Persistent pain and tissue changes signal chronic, unaddressed biomechanical issues.

  • Mucosal Irritation and Soreness: Generalized or linear soreness along the denture border is a clear sign of overextension. The denture border is impinging on the movable mucosa beyond the denture-bearing area, which can be confirmed with a pressure-indicating paste like Pressure Indicator Paste (PIP).
  • Soreness on the Slopes of the Ridge vs. Crest of the Ridge: The location of the soreness provides a vital diagnostic clue:
    • Slopes of the Ridge: Soreness here is typically caused by deflective occlusal contacts, which lead to a shifting or “rocking” of the denture base, putting lateral pressure on the ridge slopes.
    • Crest of the Ridge: Soreness directly on the crest is more commonly the result of an increased vertical dimension. This creates heavy, vertical, and concentrated forces that compress the crestal bone and mucosa.
  • Burning Sensation in the Anterior Palate: A localized burning sensation in the area of the incisive papilla is due to inadequate relief for the nasopalatine nerve and vessels. Pressure on this area causes ischemia and neurovascular compression, leading to the characteristic burning pain. This is resolved by providing adequate relief in the denture base over the incisive papilla.
  • Epulis Fissuratum: This is a reactive hyperplastic tissue response caused by chronic irritation from an ill-fitting or overextended denture flange. The flange creates a groove in the mucosa, and the tissue proliferates in response. Treatment involves surgical removal of the hyperplastic tissue followed by adjustment or relining of the denture to eliminate the source of irritation.

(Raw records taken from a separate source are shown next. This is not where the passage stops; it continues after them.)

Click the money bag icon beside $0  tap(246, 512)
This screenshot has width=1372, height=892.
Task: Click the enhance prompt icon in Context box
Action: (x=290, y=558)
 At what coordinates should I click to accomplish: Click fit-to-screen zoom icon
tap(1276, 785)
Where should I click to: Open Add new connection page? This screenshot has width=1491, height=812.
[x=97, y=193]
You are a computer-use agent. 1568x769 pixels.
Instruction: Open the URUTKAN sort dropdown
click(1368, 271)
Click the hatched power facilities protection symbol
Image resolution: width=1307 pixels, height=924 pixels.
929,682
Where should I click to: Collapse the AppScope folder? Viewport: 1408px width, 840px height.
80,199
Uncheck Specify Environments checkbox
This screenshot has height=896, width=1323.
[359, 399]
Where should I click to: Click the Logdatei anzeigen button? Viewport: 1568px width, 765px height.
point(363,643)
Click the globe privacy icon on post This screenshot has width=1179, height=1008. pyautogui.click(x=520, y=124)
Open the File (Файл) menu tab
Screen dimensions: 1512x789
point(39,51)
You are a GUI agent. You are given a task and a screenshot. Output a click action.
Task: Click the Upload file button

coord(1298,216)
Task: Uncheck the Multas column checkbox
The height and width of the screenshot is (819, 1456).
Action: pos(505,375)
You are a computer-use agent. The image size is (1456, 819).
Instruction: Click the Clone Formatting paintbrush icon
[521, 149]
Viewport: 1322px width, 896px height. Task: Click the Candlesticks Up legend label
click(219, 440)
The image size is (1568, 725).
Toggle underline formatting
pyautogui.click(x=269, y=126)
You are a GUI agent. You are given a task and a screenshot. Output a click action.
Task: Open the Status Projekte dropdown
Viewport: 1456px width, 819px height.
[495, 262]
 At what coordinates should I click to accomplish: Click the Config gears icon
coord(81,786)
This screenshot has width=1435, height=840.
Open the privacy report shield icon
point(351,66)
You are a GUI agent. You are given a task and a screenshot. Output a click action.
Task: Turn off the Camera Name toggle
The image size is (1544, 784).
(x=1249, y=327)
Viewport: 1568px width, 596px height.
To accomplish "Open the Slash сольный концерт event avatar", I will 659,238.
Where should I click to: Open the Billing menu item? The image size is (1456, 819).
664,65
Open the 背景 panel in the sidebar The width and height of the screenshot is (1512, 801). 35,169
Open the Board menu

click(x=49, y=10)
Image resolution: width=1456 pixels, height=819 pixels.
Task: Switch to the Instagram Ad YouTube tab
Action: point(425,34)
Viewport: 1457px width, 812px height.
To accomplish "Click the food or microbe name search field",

Conclusion: A Method for Diagnosis

When a denture patient presents with a complaint, a systematic approach is essential:

  1. Correlate the Complaint with a Specific Function: Ask, “What were you doing when this happened?”
  2. Inspect the Tissues: The location of inflammation or pathology directly points to the cause.
  3. Evaluate the Borders: Use pressure-indicating paste to check for over- or under-extension.
  4. Evaluate the Occlusion: Use articulating paper and a clinical remount to check for deflective contacts and correct vertical dimension.

By applying this knowledge, clinicians can transform post-insertion appointments from frustrating troubleshooting sessions into efficient, evidence-based procedures that ensure patient comfort, function, and long-term satisfaction with their prosthetic restoration.

References:

  1. Zarb, G. A., Bolender, C. L., & Carlsson, G. E. (2013). Boucher’s Prosthodontic Treatment for Edentulous Patients (13th ed.). Elsevier Mosby.
  2. Sharry, J. J. (1974). Complete Denture Prosthodontics (3rd ed.). McGraw-Hill.
  3. Heartwell, C. M., & Rahn, A. O. (1992). Syllabus of Complete Dentures (5th ed.). Lea & Febiger.
  4. The Glossary of Prosthodontic Terms (9th Edition). (2017). The Journal of Prosthetic Dentistry.